BEGIN

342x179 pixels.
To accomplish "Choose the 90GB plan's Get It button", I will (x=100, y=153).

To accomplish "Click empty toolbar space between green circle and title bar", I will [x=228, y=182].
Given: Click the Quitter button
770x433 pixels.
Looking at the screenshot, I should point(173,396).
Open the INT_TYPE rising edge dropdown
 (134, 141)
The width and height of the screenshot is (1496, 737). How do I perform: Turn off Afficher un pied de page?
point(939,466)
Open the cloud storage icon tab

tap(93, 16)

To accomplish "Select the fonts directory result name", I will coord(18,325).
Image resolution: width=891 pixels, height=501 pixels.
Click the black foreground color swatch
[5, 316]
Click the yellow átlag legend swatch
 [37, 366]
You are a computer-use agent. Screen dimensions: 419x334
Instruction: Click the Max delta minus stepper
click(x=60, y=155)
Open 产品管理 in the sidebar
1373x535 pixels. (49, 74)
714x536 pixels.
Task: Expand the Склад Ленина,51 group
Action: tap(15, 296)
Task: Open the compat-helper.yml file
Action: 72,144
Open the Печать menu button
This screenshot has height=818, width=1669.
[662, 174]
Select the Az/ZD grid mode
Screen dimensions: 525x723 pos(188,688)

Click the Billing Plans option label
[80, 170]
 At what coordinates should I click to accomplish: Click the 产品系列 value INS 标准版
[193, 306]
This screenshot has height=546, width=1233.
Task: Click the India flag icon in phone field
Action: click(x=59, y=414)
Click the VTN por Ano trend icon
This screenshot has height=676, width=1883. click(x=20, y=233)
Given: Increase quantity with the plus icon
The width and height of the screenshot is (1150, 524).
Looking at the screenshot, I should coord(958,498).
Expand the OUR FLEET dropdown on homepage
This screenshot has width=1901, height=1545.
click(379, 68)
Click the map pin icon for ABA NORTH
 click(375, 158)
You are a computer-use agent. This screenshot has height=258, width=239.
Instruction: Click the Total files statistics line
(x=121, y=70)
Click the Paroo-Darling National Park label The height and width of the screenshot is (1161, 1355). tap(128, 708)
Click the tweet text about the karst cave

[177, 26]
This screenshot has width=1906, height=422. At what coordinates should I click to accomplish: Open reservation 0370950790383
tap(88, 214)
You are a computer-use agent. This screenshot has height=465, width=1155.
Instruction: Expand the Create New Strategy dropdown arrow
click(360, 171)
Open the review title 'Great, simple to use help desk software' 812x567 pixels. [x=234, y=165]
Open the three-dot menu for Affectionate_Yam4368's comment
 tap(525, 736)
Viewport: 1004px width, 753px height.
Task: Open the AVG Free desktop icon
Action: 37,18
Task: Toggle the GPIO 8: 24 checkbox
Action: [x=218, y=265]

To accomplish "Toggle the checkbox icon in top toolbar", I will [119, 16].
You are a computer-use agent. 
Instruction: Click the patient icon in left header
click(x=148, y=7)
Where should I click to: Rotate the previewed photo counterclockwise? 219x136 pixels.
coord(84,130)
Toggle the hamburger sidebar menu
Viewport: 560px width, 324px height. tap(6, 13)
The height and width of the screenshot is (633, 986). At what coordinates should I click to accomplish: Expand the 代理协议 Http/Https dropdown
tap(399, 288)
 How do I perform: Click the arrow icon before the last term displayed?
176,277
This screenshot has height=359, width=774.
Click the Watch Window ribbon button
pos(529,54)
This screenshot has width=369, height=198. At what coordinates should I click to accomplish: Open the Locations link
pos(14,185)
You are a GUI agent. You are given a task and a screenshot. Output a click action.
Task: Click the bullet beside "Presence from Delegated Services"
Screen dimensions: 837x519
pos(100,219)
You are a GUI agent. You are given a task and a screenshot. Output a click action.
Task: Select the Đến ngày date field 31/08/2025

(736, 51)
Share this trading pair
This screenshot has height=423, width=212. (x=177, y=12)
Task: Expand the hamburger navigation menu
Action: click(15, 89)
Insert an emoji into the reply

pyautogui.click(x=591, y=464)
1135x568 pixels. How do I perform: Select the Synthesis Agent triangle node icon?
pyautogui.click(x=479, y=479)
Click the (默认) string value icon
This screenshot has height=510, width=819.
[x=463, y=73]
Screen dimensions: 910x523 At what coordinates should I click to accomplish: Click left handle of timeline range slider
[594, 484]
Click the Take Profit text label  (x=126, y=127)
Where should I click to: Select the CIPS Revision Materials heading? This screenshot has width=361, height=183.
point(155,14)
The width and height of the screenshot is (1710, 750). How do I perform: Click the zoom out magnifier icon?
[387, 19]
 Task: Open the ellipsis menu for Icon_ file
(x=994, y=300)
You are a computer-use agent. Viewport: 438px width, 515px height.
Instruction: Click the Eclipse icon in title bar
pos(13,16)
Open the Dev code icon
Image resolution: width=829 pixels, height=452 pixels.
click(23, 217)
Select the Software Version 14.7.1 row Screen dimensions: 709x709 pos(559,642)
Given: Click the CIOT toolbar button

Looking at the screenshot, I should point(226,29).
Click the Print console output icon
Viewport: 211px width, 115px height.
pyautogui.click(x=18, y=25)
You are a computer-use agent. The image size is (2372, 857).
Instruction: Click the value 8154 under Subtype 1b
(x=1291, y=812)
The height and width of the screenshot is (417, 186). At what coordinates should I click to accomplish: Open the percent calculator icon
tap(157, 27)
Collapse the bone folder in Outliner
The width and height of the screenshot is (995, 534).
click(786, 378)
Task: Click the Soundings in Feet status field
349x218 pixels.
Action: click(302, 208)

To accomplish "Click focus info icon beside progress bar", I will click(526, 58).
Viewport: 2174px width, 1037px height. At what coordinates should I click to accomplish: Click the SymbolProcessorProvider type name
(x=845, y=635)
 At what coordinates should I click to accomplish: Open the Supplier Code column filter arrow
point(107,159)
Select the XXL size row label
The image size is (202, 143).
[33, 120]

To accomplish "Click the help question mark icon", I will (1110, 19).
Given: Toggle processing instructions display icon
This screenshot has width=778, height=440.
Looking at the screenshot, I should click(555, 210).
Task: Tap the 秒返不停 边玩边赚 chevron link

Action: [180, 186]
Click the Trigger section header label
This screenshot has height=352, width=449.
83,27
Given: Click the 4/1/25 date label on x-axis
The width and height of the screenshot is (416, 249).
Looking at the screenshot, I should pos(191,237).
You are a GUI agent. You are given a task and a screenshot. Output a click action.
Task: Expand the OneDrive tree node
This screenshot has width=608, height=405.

END

**Task goal**
The whole listing, word for word, is the required answer.

**Task output**
342x179 pixels.
To accomplish "Choose the 90GB plan's Get It button", I will (x=100, y=153).

To accomplish "Click empty toolbar space between green circle and title bar", I will [x=228, y=182].
Given: Click the Quitter button
770x433 pixels.
Looking at the screenshot, I should point(173,396).
Open the INT_TYPE rising edge dropdown
 (134, 141)
The width and height of the screenshot is (1496, 737). How do I perform: Turn off Afficher un pied de page?
point(939,466)
Open the cloud storage icon tab

tap(93, 16)

To accomplish "Select the fonts directory result name", I will coord(18,325).
Image resolution: width=891 pixels, height=501 pixels.
Click the black foreground color swatch
[5, 316]
Click the yellow átlag legend swatch
 [37, 366]
You are a computer-use agent. Screen dimensions: 419x334
Instruction: Click the Max delta minus stepper
click(x=60, y=155)
Open 产品管理 in the sidebar
1373x535 pixels. (49, 74)
714x536 pixels.
Task: Expand the Склад Ленина,51 group
Action: tap(15, 296)
Task: Open the compat-helper.yml file
Action: 72,144
Open the Печать menu button
This screenshot has height=818, width=1669.
[662, 174]
Select the Az/ZD grid mode
Screen dimensions: 525x723 pos(188,688)

Click the Billing Plans option label
[80, 170]
 At what coordinates should I click to accomplish: Click the 产品系列 value INS 标准版
[193, 306]
This screenshot has height=546, width=1233.
Task: Click the India flag icon in phone field
Action: click(x=59, y=414)
Click the VTN por Ano trend icon
This screenshot has height=676, width=1883. click(x=20, y=233)
Given: Increase quantity with the plus icon
The width and height of the screenshot is (1150, 524).
Looking at the screenshot, I should coord(958,498).
Expand the OUR FLEET dropdown on homepage
This screenshot has width=1901, height=1545.
click(379, 68)
Click the map pin icon for ABA NORTH
 click(375, 158)
You are a computer-use agent. This screenshot has height=258, width=239.
Instruction: Click the Total files statistics line
(x=121, y=70)
Click the Paroo-Darling National Park label The height and width of the screenshot is (1161, 1355). tap(128, 708)
Click the tweet text about the karst cave

[177, 26]
This screenshot has width=1906, height=422. At what coordinates should I click to accomplish: Open reservation 0370950790383
tap(88, 214)
You are a computer-use agent. This screenshot has height=465, width=1155.
Instruction: Expand the Create New Strategy dropdown arrow
click(360, 171)
Open the review title 'Great, simple to use help desk software' 812x567 pixels. [x=234, y=165]
Open the three-dot menu for Affectionate_Yam4368's comment
 tap(525, 736)
Viewport: 1004px width, 753px height.
Task: Open the AVG Free desktop icon
Action: 37,18
Task: Toggle the GPIO 8: 24 checkbox
Action: [x=218, y=265]

To accomplish "Toggle the checkbox icon in top toolbar", I will [119, 16].
You are a computer-use agent. 
Instruction: Click the patient icon in left header
click(x=148, y=7)
Where should I click to: Rotate the previewed photo counterclockwise? 219x136 pixels.
coord(84,130)
Toggle the hamburger sidebar menu
Viewport: 560px width, 324px height. tap(6, 13)
The height and width of the screenshot is (633, 986). At what coordinates should I click to accomplish: Expand the 代理协议 Http/Https dropdown
tap(399, 288)
 How do I perform: Click the arrow icon before the last term displayed?
176,277
This screenshot has height=359, width=774.
Click the Watch Window ribbon button
pos(529,54)
This screenshot has width=369, height=198. At what coordinates should I click to accomplish: Open the Locations link
pos(14,185)
You are a GUI agent. You are given a task and a screenshot. Output a click action.
Task: Click the bullet beside "Presence from Delegated Services"
Screen dimensions: 837x519
pos(100,219)
You are a GUI agent. You are given a task and a screenshot. Output a click action.
Task: Select the Đến ngày date field 31/08/2025

(736, 51)
Share this trading pair
This screenshot has height=423, width=212. (x=177, y=12)
Task: Expand the hamburger navigation menu
Action: click(15, 89)
Insert an emoji into the reply

pyautogui.click(x=591, y=464)
1135x568 pixels. How do I perform: Select the Synthesis Agent triangle node icon?
pyautogui.click(x=479, y=479)
Click the (默认) string value icon
This screenshot has height=510, width=819.
[x=463, y=73]
Screen dimensions: 910x523 At what coordinates should I click to accomplish: Click left handle of timeline range slider
[594, 484]
Click the Take Profit text label  (x=126, y=127)
Where should I click to: Select the CIPS Revision Materials heading? This screenshot has width=361, height=183.
point(155,14)
The width and height of the screenshot is (1710, 750). How do I perform: Click the zoom out magnifier icon?
[387, 19]
 Task: Open the ellipsis menu for Icon_ file
(x=994, y=300)
You are a computer-use agent. Viewport: 438px width, 515px height.
Instruction: Click the Eclipse icon in title bar
pos(13,16)
Open the Dev code icon
Image resolution: width=829 pixels, height=452 pixels.
click(23, 217)
Select the Software Version 14.7.1 row Screen dimensions: 709x709 pos(559,642)
Given: Click the CIOT toolbar button

Looking at the screenshot, I should point(226,29).
Click the Print console output icon
Viewport: 211px width, 115px height.
pyautogui.click(x=18, y=25)
You are a computer-use agent. The image size is (2372, 857).
Instruction: Click the value 8154 under Subtype 1b
(x=1291, y=812)
The height and width of the screenshot is (417, 186). At what coordinates should I click to accomplish: Open the percent calculator icon
tap(157, 27)
Collapse the bone folder in Outliner
The width and height of the screenshot is (995, 534).
click(786, 378)
Task: Click the Soundings in Feet status field
349x218 pixels.
Action: click(302, 208)

To accomplish "Click focus info icon beside progress bar", I will click(526, 58).
Viewport: 2174px width, 1037px height. At what coordinates should I click to accomplish: Click the SymbolProcessorProvider type name
(x=845, y=635)
 At what coordinates should I click to accomplish: Open the Supplier Code column filter arrow
point(107,159)
Select the XXL size row label
The image size is (202, 143).
[33, 120]

To accomplish "Click the help question mark icon", I will (1110, 19).
Given: Toggle processing instructions display icon
This screenshot has width=778, height=440.
Looking at the screenshot, I should click(555, 210).
Task: Tap the 秒返不停 边玩边赚 chevron link

Action: [180, 186]
Click the Trigger section header label
This screenshot has height=352, width=449.
83,27
Given: Click the 4/1/25 date label on x-axis
The width and height of the screenshot is (416, 249).
Looking at the screenshot, I should pos(191,237).
You are a GUI agent. You are given a task and a screenshot. Output a click action.
Task: Expand the OneDrive tree node
This screenshot has width=608, height=405.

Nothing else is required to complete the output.